Provided passage:
Annika: I would say that my top four values are freedom authenticity, playfulness and trust. 

Rob: Okay.

Rob: Freedom is one of mine as well. I think my I originally, after I came out of university was based on happiness. That’s my first book. And I think happiness is really about freedom. Authenticity is another [00:15:00] great one. I think authentic is one of those words that just becomes it’s become devalued and I’m reluctant to use it often, but it’s, the cliches are cliches because they’re so true.

Annika: Yeah it’s a word that I also hear being used more and more. And I think let’s take the opportunity then if it’s being used more and fill it with a meaning that, that makes sense. And that is valuable which is staying true to your. true self. And then the next question is, so how would you know what is that?

Annika: And that’s when I think the values come in to play, knowing what really matters to you. What is really important? What really pisses you off? Because the opposite of that is likely a core value of yours. So that you can choose, that’s why we work on it. So that, can choose more of that and bring it in into your life.

Annika: If you would do like a value scan and say, okay, so how much of these things do I have in my life today? And maybe you want to use like a scale of 10 or something and you find, Oh, there’s too [00:16:00] little playfulness, let’s say. So what can I do to to get more of that in? And then, yeah, and you fill that up and the more you’re in tune with your values, the the happier you feel, the happier I feel, at least.

Rob: Yeah. 

Annika: That’s one thing I’ve noted for myself in these in this fitness class. training classes that I do. But playfulness is a big element there for me to be around those people, twinkle in the eye to cheer the what do you say? The trainers or the exercisers.

Annika: What’s the proper word there?

Rob: I don’t think there is one. No. Participants, but that’s more like a psychological study. Yeah. 

Annika: The gym visitors, 

Rob: let’s say fitness enthusiasts. Yeah. Yeah I can see those like I love models and i’m mapping out that free freedom and freedom and playfulness go together and authenticity and trust go together but what i’m looking at is you talked about you were in corporate for many years and You love the communication and you love the leadership. 

Rob: It would [00:17:00] seem that meetings are in the middle because that’s where you communicate as a leader.

Rob: But you said that was one of the things made you unsatisfied with it. So when I look at your values, I think I can see why, because you weren’t able to be authentic. You weren’t able to play. And you didn’t exactly say, but I’m reading between the lines that there was probably politics and things that you didn’t always agree with.

Data segment:
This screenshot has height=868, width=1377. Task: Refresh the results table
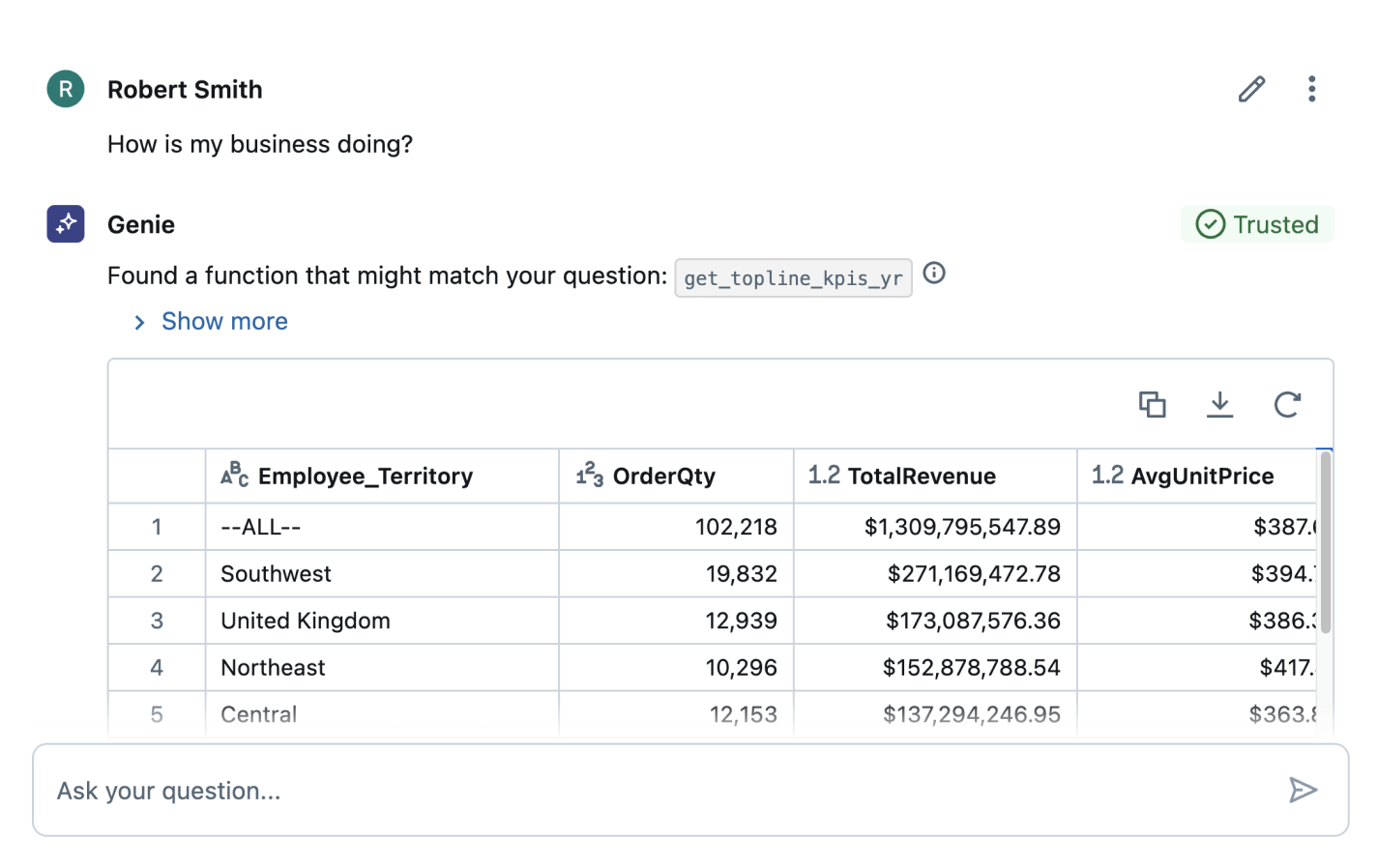pos(1287,404)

Goal of the exercise:
In the conversation about values, what four top values does Annika name? Please answer in one sentence. The data has nothing to do with this task.

Full response:
Annika names freedom, authenticity, playfulness and trust as her top four values.